| Instructions to follow |
Go to the line that contains "This screenshot has width=1103, height=676.", then write out that line and all that follow to the end of the listing, exactly and without pictures.

↓↓↓

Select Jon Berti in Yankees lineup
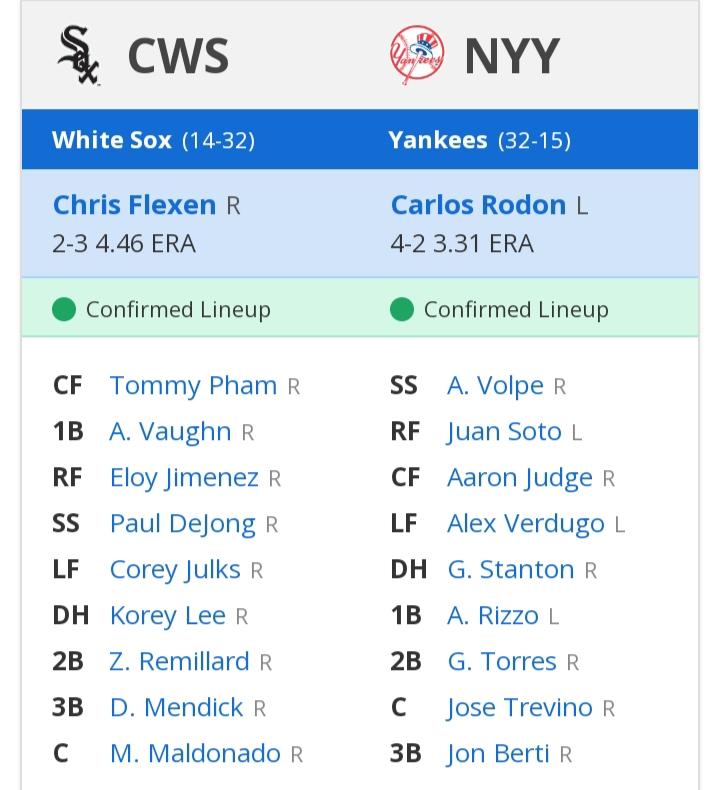 498,754
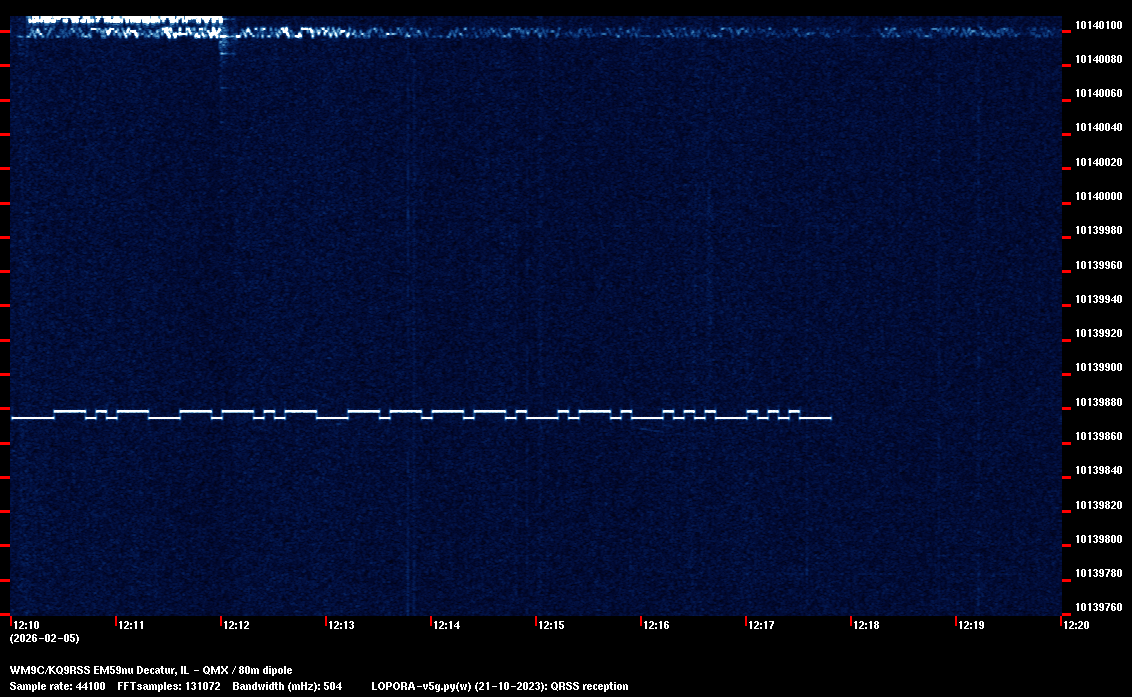Click the Sample rate: 44100 text
This screenshot has height=697, width=1132.
point(57,687)
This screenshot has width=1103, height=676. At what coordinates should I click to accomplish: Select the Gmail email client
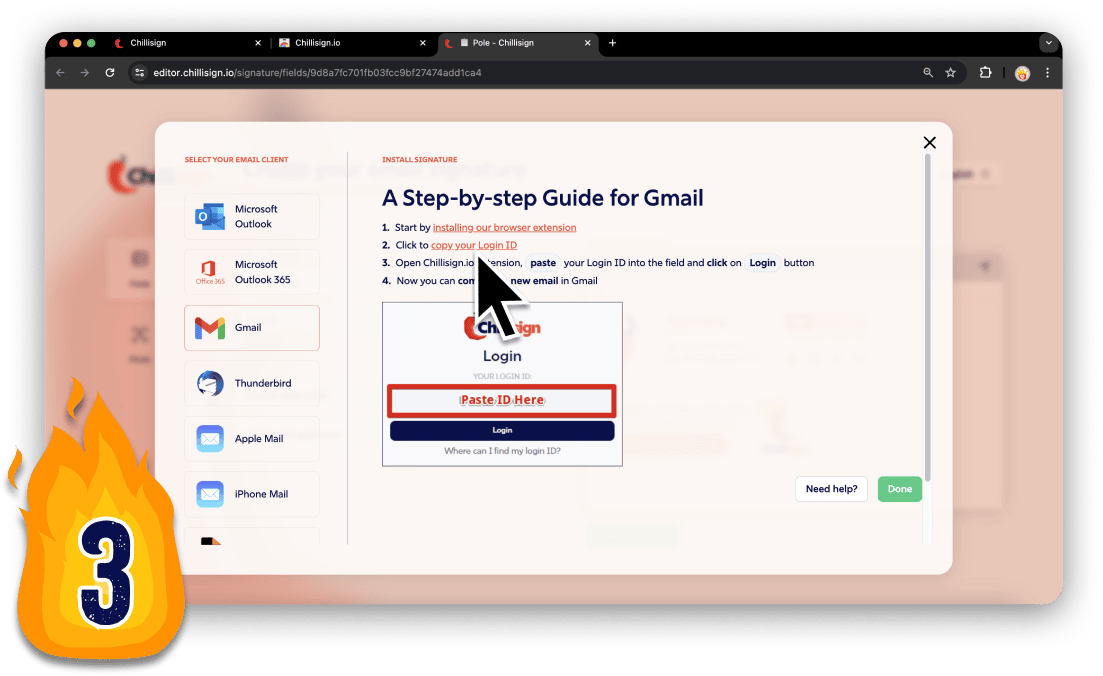pos(252,328)
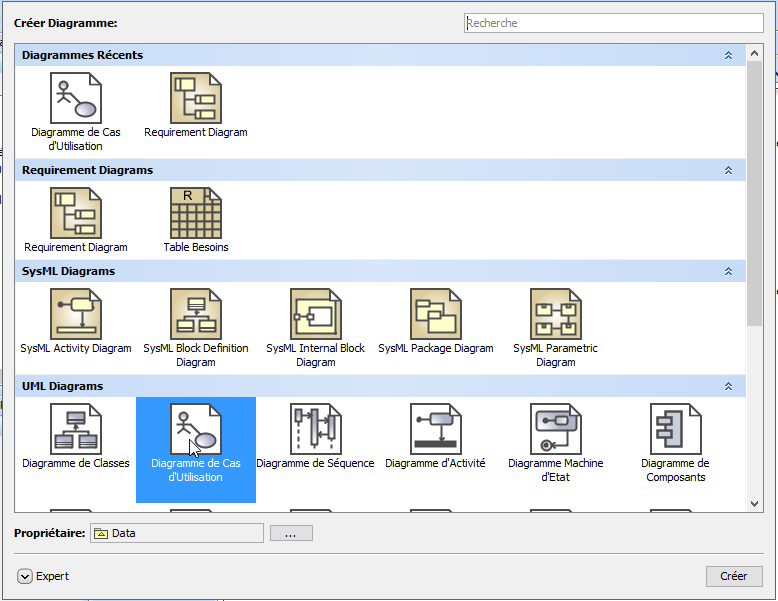
Task: Choose SysML Activity Diagram icon
Action: [x=76, y=315]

↑↑↑

| Answer to this problem |
This screenshot has width=1103, height=676. At what coordinates should I click to accomplish: Select the Gmail email client
pos(252,328)
Task: Choose SysML Activity Diagram icon
Action: [x=76, y=315]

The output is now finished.